This manuscript explores the challenges facing oral health in Africa and proposes a collaborative framework for strengthening oral health systems in Africa. It examines the potential roles of various stakeholders in addressing current gaps and highlights strategies to harness resources effectively. Building a resilient oral healthcare system in Africa requires a multi-faceted approach that acknowledges local expertise, enhances community engagement, and supports evidence-based policy development, positioning oral health as a critical priority within Africa's public health agenda.

Prevalent oral health conditions in Africa

The most common oral diseases in Africa are heavily influenced by factors such as limited access to oral healthcare, poor oral hygiene, inadequate public health education, and systemic socioeconomic challenges.

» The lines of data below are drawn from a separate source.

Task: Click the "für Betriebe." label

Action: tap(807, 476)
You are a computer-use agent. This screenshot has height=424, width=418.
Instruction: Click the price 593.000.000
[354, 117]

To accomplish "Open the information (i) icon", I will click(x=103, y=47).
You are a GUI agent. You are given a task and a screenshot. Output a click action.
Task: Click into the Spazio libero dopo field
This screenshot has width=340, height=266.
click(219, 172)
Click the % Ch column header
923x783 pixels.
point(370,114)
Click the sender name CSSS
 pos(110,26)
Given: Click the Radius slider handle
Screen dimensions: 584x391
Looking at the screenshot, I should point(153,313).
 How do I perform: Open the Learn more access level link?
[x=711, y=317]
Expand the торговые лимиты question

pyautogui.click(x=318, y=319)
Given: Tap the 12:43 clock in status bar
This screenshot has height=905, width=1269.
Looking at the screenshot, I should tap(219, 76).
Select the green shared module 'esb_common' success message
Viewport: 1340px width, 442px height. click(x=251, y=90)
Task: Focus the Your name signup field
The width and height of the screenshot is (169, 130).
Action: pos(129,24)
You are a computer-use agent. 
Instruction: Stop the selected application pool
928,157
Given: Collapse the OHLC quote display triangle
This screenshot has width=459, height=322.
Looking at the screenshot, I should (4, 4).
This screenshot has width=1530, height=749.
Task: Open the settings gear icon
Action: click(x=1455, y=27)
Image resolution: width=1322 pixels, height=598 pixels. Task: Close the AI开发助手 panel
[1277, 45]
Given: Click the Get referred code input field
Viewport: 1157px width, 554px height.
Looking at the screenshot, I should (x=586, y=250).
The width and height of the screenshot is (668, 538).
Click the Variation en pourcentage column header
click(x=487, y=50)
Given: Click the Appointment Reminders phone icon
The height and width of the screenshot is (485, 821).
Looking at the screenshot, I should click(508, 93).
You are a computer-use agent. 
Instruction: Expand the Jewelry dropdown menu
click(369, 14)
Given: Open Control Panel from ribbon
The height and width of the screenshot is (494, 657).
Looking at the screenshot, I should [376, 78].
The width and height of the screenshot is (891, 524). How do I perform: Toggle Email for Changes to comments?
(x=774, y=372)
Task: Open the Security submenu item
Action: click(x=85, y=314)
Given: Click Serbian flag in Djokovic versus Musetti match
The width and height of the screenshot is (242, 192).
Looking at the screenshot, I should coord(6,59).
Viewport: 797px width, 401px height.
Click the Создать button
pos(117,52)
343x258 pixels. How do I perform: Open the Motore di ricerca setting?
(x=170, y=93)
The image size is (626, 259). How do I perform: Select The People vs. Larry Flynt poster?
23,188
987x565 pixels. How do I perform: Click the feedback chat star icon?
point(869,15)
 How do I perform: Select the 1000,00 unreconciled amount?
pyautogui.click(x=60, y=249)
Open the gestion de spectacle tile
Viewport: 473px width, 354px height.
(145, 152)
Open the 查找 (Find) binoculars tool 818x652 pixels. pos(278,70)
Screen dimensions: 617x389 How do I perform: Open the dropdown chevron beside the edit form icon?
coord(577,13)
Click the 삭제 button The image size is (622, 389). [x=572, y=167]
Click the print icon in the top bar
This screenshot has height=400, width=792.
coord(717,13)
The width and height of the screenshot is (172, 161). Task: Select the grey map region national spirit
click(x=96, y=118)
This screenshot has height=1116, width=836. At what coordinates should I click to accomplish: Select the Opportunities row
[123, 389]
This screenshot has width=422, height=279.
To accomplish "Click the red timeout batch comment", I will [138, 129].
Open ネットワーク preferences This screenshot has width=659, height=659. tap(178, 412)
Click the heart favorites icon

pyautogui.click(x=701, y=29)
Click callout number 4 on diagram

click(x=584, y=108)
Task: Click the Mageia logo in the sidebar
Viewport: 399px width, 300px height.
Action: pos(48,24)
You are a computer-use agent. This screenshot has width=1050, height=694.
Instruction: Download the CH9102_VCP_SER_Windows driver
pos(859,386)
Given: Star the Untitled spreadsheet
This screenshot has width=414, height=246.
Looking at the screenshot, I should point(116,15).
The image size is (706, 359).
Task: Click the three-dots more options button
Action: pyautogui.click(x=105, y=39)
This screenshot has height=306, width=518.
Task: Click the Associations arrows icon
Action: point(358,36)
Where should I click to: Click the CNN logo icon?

One of these is dental caries. Dental caries is highly prevalent among children and adults in Africa. Studies indicate that dental caries affect deciduous and permanent teeth across various populations. In 2019, 28.5% of the population in the WHO African Region had untreated caries of permanent teeth, and 38.6% of children aged 1–9 years had untreated caries of deciduous teeth (4). In addition, up to 36% of children aged 12 in Africa have dental caries (5). Furthermore, 2.8% of persons aged 15 years suffered from severe periodontal disease, and between 0.4 and 6.6 per 100,000 people had cancers of the lip and oral cavity in 2020 (4).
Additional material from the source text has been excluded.